Implementation details
The model was trained on a 64-bit Windows 10 operating system using the Python programming language, Pytorch 1.12.0 deep learning framework, and CUDA 11.3. The GPU model used was NVIDIA RTX A4000 (16 GB VRAM), the CPU model was an 8-core, 16-thread Intel(R) Xeon(R) W-2245 CPU @ 3.90 GHz, and the total memory size was 64 GB. .
mutual information law
Rooted in the field of information theory, mutual information (MI) was first introduced by Claude Shannon in 1948 in his landmark paper “A Mathematical Theory of Communication.''46 Even if he didn't explicitly refer to it as “mutual information.” The term “mutual information” was later coined by Robert Fano.47 MI serves as a measure designed to quantify the level of information exchange between two random variables. Mathematically, MI computes the Kullback-Leibler divergence between the product of the joint probability distribution of two random variables and the marginal probability distribution of these two variables. In real-world applications, MI is used extensively across different domains, especially in machine learning and data mining. It is often used as a feature selection method to evaluate the importance of features and select the most relevant features by measuring the mutual information between the features and the target variable.18,48 The calculation formula is as follows.

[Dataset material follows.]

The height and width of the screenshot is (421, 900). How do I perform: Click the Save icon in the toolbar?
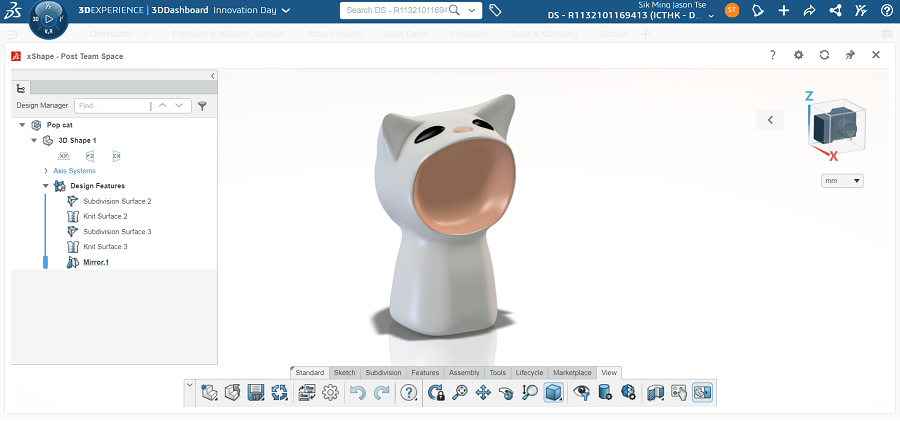pos(255,393)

$${\text{MI}}({{\text{x}}}_{{\text{i}}};{\text{y}})=\sum_{{{\text{x}} }_{{\text{i}}}}\sum_{{\text{y}}}{\text{p}}({{\text{x}}}_{{\text{i}}} ,{\text{y}}){\text{log}}\frac{{\text{p}}({{\text{x}}}_{{\text{i}}},{\text {y}})}{{\text{p}}({{\text{x}}}_{{\text{i}}}){\text{p}}({\text{y}} )}$$
(1)
In the formula, “\({\text{p}}({{\text{x}}}_{{\text{i}}},{\text{y}})\)' represents the joint probability distribution of the two variables.\({{\text{x}}}_{{\text{i}}}\)' and 'y', while '\({\text{p}}({{\text{x}}}_{{\text{i}}})\)' and '\({\text{p}}({\text{y}})\)' represents the marginal probability distribution of\({{\text{x}}}_{{\text{i}}}\)and “y” respectively. here, '\({{\text{x}}}_{{\text{i}}}\)' represents the i-th input feature and 'y' represents the segmentation label.